Like many things we tend to think, this is not quite right.
Eric Lonergan and Megan Greene have been advocating for dual interest rates for a few years now. This overview in VoxEU was illuminating. Put simply, by offering one rate for lending, and another for deposits, central banks can engage in near limitless stimulus.
What are dual interest rates?
All banks have accounts at their respective central banks, where they keep reserves. Like your and I’s deposit accounts, banks in many countries are now paid interest on the balances in these accounts. By lowering or raising that rate of interest, the central bank can indirectly shift other interest rates (like what you pay your bank for a mortgage). The lower the rate, the cheaper the lending, the more stimulus – simple.
The world today needs lots of stimulus, but with interest rates already at zero, central banks are struggling to keep stimulus going. The limbo bar cannot go below the floor. Once banks are paying money to hold reserves (thats what negative interest rates do – you pay to save), it makes them less profitable and less likely to lend, choking off growth. It also pisses the hell out of savers. The opposite of what you want in a recession.
Quantitative Easing – my favorite two letter acronym – was one way around this problem. Dual interest rates is another.
Basically, the central bank keeps the deposit rate steady, but introduces a new, lower rate: the lending rate or, the rate it lends banks money. Banks have always been able to borrow from their central bank in an emergency, but usually for short periods of time, and at a penalty. Dual interest rates inverts this. In this hypothetical world, banks could be paid 0.1% interest on any reserves they hold, but could borrow new reserves from the central bank at -1%, effectively being paid to take a loan (presumably the term-length is adjusted depending on the stimulus required). Central banks can then keep savers and banks happy with positive deposit rates, while also offering money at negative rates to keep stimulus going.
Where I say “printing press” thrice in four paragraphs
The sharp-eyed observer will see what is happening here: subsided loans, powered by central bank money creation, mediated through the financial system.* The central banks are making losses on these loans, but that doesn’t matter since they can print money.
The policy is sort of in place already. The EU’s TLTRO program (I’ve spoken about it before) lends money long-term to banks at special interest rates below the deposit rate, on the condition they lend to non-financial corporations and households (except loans for home purchases).

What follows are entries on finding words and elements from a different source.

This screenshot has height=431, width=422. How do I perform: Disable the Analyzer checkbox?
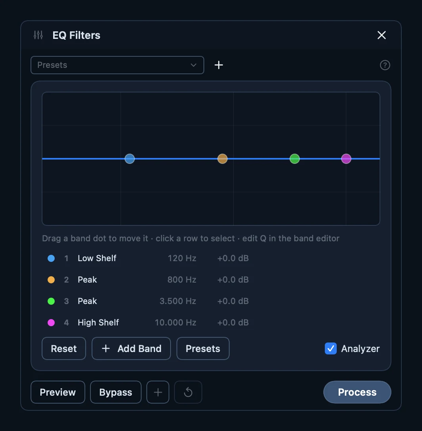pyautogui.click(x=331, y=348)
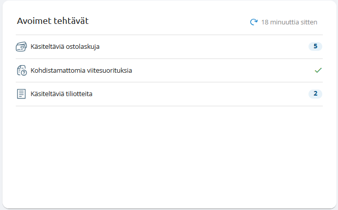Image resolution: width=338 pixels, height=210 pixels.
Task: Click empty space in the tiliotteita row
Action: [x=203, y=94]
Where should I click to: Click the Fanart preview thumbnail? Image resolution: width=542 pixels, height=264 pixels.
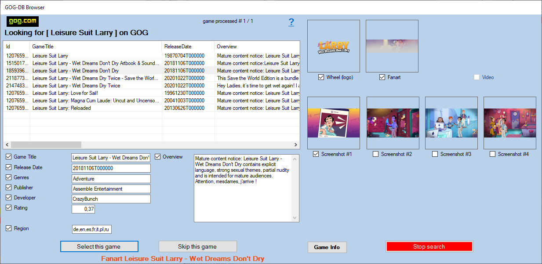392,46
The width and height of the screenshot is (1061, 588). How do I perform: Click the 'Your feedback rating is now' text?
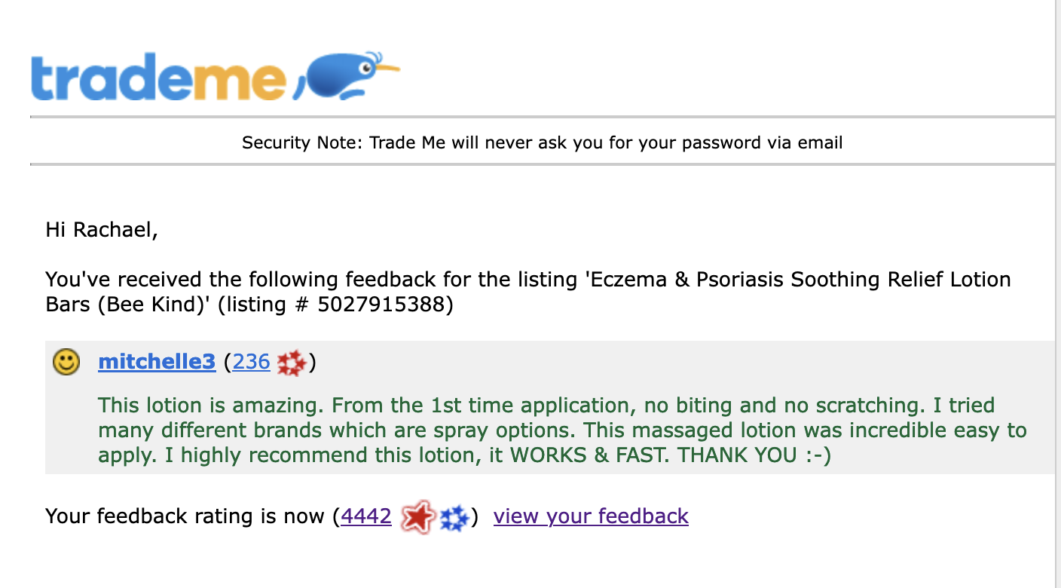tap(185, 516)
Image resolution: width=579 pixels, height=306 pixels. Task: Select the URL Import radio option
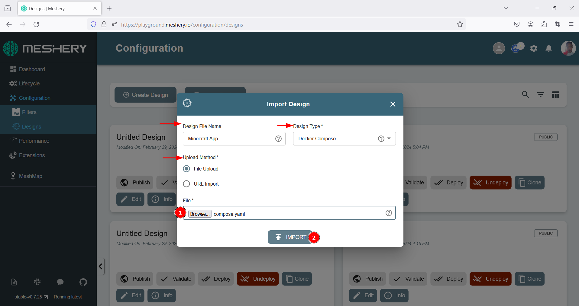[186, 184]
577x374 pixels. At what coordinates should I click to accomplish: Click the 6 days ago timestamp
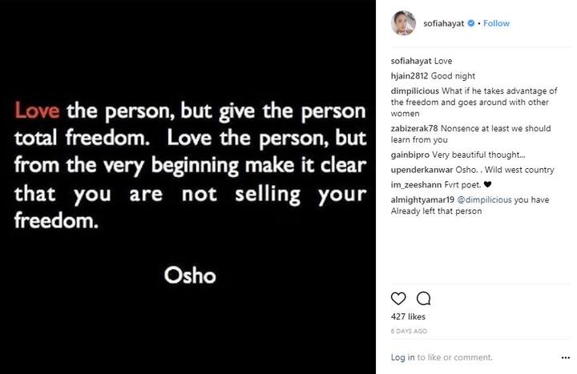[409, 331]
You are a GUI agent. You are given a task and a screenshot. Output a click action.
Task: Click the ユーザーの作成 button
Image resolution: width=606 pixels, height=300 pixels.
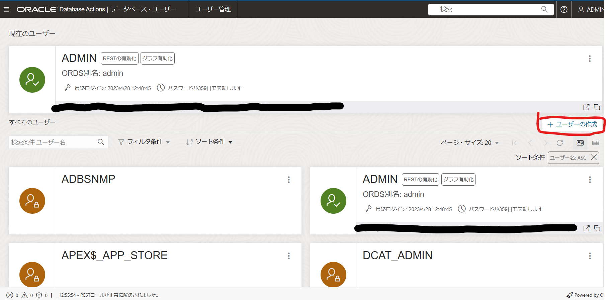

The proposal is valuable for acknowledging the power society possesses in the printing press, while offering a sensible proposal for using it wisely.
What’s missing for me is a discussion about coordinating this program with the government. Arguably it should not be left solely to the technocrats to decide how the state’s printing press is used to provide cheap loans for banks to distribute. Similar to the ECB’s TLTRO program, dual-interest rate lending should come with special conditions, which could be determined alongside the Treasury or equivalent.

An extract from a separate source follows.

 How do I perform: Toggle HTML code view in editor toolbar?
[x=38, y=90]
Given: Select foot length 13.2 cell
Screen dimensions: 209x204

More broadly, where dual interest rate policy is used to provide long-term loans, it begins to intersect with tricky questions of climate change, and industrial policy. Should environmental conditions be attached to TLTRO-esque programs? Should dual-interest rate policy be mobilized to support strategic state initiatives like decarbonisation?
I suspect the authors omit this out of a concern for politicizing the initiative. They are confident that dual-interest rates, as an extension of interest rate policy, could be “the least unsettling politically.” I am less convinced, especially in today’s environment where central banks are under a much greater spotlight (and scrutiny). With a powerful new tool in our hands, we should consider all its possibilities.
In sum, lots of interesting food for thought. Please do read the full thing.
*They are only likely to be subsidized during a recession when there is a demand deficit. The reverse can happen during a boom.